• Brief:
Duplicate the lines of the listing below, starting at the line that contains "This screenshot has width=1536, height=683." and ending at the line that contains "Click the long", with both of those lines included.

• Entries supplied:
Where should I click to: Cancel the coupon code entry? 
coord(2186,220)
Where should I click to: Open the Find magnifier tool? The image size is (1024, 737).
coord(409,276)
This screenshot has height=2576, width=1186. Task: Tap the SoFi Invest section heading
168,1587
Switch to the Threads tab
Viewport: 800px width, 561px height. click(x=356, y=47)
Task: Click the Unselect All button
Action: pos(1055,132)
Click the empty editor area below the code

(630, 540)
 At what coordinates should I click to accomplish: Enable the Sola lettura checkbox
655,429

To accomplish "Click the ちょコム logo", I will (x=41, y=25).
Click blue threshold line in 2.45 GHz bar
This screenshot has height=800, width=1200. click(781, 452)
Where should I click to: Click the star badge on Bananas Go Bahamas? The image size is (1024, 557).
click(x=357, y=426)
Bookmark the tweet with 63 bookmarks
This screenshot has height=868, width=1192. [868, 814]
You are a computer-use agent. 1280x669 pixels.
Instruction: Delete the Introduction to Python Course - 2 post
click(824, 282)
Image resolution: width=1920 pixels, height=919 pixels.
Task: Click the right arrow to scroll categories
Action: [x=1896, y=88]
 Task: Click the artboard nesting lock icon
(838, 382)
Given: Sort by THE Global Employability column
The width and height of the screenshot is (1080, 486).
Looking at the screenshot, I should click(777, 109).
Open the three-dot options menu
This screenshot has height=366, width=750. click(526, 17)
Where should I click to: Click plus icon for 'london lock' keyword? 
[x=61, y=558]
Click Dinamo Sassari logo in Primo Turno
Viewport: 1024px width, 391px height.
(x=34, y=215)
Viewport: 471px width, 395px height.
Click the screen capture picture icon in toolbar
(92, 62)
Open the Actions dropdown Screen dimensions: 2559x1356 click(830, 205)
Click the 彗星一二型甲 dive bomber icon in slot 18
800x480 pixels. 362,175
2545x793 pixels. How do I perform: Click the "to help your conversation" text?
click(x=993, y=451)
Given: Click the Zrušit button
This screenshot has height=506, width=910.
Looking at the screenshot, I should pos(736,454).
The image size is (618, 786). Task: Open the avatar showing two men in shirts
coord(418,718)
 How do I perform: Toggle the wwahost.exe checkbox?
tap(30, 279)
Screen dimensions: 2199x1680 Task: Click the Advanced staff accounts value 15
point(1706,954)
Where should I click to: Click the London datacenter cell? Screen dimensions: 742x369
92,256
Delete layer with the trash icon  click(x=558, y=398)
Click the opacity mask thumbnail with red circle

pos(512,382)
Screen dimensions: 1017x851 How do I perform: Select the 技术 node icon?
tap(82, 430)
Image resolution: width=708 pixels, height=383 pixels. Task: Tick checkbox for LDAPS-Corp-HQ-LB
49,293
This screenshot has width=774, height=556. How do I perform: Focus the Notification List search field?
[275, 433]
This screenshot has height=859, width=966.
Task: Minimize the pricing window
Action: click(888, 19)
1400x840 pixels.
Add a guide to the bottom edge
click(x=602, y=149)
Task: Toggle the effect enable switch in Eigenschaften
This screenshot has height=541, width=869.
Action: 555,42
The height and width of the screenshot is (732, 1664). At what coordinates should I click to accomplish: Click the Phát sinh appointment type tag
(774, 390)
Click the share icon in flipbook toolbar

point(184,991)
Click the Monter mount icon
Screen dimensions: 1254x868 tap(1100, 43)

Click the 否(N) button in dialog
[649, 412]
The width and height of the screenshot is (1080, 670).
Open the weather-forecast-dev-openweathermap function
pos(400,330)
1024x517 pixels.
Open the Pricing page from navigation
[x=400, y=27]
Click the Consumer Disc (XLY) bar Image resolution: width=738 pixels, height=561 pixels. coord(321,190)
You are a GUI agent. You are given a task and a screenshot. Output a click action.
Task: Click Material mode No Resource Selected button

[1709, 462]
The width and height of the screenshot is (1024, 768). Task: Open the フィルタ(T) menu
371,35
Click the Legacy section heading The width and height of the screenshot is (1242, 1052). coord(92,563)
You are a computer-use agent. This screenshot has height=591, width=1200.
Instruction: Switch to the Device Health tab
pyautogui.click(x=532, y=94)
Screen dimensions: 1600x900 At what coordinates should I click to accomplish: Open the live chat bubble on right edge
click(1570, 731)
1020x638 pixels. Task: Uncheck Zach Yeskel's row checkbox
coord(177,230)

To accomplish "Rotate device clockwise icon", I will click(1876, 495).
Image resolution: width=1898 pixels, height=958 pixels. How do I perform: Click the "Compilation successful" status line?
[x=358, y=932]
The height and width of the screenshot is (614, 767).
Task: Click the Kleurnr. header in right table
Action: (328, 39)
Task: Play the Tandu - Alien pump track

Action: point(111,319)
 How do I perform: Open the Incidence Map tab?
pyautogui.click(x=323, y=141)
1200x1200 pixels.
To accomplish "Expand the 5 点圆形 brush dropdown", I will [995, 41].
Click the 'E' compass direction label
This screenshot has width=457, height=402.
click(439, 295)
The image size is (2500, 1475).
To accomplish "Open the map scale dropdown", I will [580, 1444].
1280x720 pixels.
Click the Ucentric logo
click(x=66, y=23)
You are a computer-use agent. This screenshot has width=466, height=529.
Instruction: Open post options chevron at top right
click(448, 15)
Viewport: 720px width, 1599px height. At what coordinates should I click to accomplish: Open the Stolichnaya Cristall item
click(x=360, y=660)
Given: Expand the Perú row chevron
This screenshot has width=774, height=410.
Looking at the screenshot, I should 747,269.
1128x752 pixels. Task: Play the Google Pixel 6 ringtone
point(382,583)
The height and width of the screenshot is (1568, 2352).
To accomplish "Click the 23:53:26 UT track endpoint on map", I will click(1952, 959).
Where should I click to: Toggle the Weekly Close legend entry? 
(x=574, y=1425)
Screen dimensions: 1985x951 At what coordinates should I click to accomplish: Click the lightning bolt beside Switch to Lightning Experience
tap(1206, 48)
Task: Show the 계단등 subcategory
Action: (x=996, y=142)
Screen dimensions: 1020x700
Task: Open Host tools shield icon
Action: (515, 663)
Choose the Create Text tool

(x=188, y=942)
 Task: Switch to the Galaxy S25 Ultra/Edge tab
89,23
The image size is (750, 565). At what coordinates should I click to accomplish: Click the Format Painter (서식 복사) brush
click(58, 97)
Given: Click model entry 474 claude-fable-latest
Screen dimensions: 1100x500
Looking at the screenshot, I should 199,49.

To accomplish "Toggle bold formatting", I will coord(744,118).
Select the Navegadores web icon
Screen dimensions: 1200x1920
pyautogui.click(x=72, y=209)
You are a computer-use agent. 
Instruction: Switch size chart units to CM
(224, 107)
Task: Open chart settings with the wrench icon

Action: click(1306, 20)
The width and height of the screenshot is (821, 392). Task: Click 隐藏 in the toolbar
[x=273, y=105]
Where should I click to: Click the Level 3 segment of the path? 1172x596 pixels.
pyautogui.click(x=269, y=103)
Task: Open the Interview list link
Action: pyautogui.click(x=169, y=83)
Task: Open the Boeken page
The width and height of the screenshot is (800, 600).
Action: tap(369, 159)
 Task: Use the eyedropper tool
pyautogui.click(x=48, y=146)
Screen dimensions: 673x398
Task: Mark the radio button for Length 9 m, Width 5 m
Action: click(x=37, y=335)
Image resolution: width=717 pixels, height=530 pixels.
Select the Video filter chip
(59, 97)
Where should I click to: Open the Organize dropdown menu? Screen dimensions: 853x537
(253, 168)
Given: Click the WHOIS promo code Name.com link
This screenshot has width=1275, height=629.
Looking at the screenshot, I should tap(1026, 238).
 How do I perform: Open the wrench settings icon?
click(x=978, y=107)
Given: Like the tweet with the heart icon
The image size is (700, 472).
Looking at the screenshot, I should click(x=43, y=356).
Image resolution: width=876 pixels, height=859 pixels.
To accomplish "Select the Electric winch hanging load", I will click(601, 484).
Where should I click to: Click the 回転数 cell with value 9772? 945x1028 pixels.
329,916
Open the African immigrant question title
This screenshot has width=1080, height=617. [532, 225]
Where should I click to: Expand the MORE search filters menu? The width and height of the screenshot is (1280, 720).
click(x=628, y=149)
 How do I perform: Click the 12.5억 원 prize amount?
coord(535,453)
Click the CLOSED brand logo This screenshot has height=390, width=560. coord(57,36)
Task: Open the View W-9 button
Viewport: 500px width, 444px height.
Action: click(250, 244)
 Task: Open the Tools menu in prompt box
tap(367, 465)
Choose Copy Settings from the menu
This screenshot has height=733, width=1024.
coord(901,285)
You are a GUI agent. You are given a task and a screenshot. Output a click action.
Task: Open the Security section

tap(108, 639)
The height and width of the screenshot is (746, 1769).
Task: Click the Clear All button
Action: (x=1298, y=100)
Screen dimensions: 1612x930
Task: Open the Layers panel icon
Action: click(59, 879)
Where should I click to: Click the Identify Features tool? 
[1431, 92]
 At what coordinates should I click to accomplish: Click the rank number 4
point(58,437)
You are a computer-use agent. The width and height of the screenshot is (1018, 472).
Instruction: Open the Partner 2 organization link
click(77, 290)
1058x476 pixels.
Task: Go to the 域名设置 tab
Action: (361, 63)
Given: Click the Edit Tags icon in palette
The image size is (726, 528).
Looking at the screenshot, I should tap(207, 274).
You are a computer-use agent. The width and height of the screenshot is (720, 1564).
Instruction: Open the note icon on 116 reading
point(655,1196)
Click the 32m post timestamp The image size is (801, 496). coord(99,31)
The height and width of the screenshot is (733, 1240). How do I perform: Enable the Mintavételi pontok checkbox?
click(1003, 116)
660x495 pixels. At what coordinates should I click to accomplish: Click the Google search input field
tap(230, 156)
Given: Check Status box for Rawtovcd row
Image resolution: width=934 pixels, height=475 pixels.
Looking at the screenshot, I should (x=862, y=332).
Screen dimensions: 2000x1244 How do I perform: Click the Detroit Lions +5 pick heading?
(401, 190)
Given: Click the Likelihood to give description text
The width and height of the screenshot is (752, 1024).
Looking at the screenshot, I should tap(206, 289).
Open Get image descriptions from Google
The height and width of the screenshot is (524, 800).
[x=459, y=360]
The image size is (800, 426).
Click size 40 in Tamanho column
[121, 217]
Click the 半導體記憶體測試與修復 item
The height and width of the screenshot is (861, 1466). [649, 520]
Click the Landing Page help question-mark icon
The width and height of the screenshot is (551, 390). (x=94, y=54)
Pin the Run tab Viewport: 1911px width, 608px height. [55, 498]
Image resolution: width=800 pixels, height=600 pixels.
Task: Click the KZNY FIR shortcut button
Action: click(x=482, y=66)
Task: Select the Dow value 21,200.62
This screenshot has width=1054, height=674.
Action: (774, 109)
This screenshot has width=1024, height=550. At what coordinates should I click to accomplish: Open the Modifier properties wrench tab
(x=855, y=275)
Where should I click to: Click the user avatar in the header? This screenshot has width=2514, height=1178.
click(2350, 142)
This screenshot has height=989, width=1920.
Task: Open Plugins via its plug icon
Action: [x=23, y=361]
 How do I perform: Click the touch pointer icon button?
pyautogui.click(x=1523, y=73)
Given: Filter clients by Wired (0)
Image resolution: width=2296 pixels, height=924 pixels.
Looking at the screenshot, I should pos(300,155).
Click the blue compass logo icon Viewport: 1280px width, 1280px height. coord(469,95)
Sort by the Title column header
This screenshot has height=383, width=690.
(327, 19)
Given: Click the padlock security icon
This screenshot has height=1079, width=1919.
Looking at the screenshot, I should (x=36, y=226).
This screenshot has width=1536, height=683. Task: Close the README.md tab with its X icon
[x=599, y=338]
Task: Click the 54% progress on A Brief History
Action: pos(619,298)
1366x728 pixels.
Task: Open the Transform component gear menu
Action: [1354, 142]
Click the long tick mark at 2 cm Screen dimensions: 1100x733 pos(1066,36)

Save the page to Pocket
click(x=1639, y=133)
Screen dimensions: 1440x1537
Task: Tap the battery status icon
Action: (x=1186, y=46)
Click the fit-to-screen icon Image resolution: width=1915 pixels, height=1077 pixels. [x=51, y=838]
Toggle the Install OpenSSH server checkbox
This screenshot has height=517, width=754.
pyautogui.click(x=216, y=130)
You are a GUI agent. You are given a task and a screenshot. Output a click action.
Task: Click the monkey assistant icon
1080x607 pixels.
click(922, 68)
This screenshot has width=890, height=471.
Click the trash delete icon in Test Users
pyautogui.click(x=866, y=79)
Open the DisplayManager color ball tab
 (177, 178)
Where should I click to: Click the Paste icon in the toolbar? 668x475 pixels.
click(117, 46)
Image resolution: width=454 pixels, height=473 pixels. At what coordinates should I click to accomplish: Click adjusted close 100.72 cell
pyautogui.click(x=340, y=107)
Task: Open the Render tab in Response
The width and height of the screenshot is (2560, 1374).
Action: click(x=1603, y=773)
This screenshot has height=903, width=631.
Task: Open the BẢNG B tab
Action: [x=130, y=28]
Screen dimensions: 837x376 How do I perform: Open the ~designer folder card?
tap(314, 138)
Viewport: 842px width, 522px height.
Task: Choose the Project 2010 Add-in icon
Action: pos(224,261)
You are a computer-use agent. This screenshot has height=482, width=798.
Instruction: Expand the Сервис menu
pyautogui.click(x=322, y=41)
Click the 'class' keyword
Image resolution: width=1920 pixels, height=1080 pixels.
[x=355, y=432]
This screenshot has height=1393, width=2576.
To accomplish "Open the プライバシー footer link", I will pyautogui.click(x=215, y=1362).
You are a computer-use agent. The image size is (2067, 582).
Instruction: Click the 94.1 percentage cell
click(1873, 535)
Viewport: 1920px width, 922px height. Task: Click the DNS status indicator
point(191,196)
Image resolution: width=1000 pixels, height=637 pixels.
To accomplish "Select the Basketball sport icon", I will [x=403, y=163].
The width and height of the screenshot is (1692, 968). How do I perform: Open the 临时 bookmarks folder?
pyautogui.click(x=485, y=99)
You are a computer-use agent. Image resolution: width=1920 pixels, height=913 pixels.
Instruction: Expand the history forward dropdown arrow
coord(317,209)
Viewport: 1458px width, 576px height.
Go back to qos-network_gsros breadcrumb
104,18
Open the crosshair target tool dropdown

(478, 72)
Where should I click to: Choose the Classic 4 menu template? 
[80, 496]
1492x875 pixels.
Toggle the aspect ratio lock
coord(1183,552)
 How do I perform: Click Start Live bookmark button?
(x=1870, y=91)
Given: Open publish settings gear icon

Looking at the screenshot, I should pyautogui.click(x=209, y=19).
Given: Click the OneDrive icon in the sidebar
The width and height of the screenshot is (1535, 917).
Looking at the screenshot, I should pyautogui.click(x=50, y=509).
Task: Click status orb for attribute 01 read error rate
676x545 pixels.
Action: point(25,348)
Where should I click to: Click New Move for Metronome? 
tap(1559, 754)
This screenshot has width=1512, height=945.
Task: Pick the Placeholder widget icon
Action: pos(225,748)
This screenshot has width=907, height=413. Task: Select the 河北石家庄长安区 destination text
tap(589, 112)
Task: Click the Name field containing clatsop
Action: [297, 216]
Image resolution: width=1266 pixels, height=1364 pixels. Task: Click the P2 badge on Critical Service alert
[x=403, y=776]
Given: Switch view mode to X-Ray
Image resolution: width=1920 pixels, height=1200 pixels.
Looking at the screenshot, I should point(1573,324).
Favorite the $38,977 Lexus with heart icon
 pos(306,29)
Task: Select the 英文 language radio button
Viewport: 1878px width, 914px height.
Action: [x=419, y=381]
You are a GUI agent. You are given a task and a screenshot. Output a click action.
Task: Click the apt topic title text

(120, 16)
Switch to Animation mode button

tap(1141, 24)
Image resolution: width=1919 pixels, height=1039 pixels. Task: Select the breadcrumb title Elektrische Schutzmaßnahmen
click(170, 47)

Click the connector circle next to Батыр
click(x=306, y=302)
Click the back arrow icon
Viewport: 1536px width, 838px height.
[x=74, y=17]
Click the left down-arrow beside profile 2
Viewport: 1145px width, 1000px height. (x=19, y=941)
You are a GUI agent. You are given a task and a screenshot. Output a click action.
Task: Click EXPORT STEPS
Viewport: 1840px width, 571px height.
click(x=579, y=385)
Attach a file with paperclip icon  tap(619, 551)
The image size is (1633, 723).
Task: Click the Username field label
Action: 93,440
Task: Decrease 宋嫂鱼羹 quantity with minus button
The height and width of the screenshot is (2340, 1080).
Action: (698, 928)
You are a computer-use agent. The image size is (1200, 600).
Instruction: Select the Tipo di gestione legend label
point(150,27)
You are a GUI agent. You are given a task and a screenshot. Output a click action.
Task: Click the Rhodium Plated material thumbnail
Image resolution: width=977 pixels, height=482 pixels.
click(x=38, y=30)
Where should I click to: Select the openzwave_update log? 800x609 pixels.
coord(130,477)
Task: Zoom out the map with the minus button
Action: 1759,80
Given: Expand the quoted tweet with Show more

• Task answer:
This screenshot has width=1536, height=683. Task: Close the README.md tab with its X icon
[x=599, y=338]
Task: Click the 54% progress on A Brief History
Action: pos(619,298)
1366x728 pixels.
Task: Open the Transform component gear menu
Action: [1354, 142]
Click the long tick mark at 2 cm Screen dimensions: 1100x733 pos(1066,36)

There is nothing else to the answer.